Number of money laundering SARs made by estate agents drops
Although number of Suspicious Activity Reports increased across all industries, agents made 10.5% fewer reports to the NCA.
Estate agents reported 10.5% fewer anti-money laundering related Suspicious Activity Reports (SARs) to the National Crime Agency (NCA) during its latest six-month reporting period.
The agency received 635 SARs from estate agents between September 2018 and March 2019, down from just over 700 the year before.
The vast majority of SARs come from banks, building societies and other financial bodies and institutions and overall the number of SARs announced by the NCA increased by 3.3% to 478,437.
SARs from estate agents still represent just 0.13% of this total although other professions are also required to report SARs including lawyers, solicitors, luxury goods dealers and betting websites and shops.
Terrorist SARs
The money laundering figures also reveal that seven terrorist financing SARs were reported by estate agents during the period.

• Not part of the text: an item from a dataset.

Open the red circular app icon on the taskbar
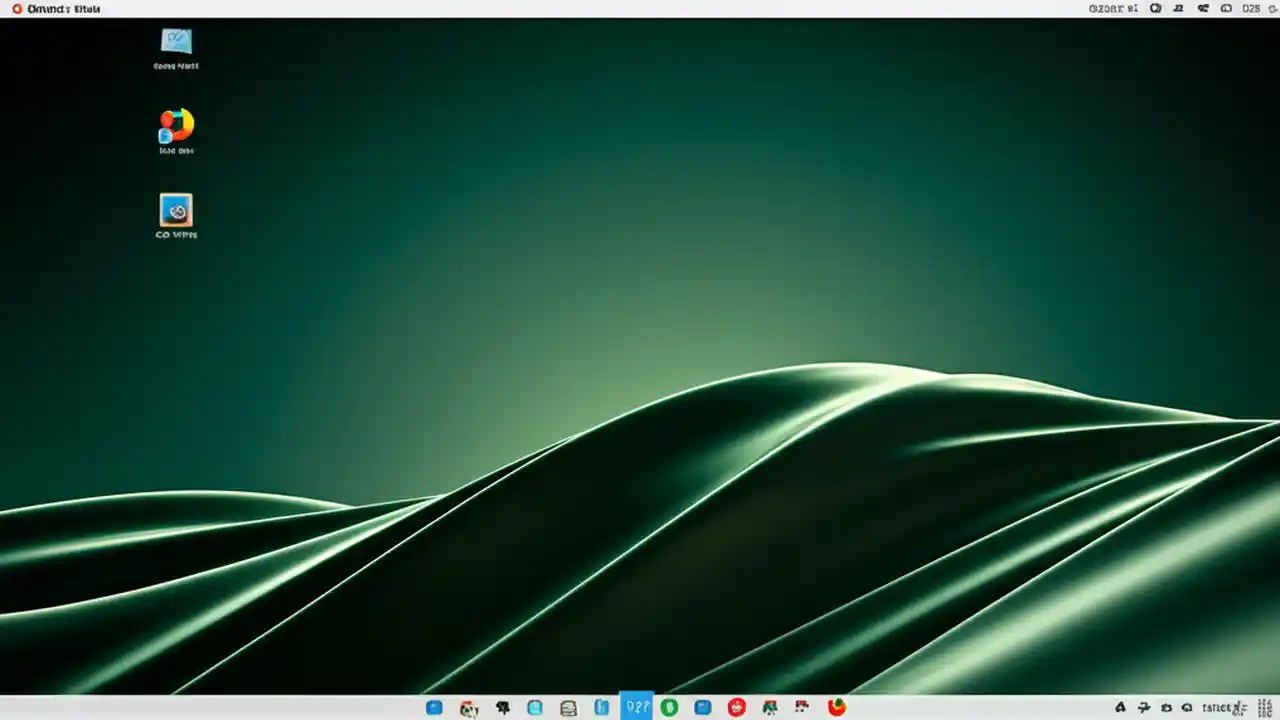[x=736, y=708]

The NCA has been busy in the property sector this year including ramping up visits to estate agency branches to inspect their compliance, most famously at Purplebricks which was ‘in discussions’ with the NCA during August this year.
It has been claimed that a fifth of estate agents have been fined over poor AML procedures including fines for several agencies including Countrywide and Settled.co.uk.
The latest upgrade to the EU’s AML regulations is due to become UK law on 10th January.
It is due to extend the reach of AML law to cover letting agents handling properties offered to let at more than £5,000 a month, but the distractions of Brexit and last week’s General Election mean this is unlikely to take place until later this year.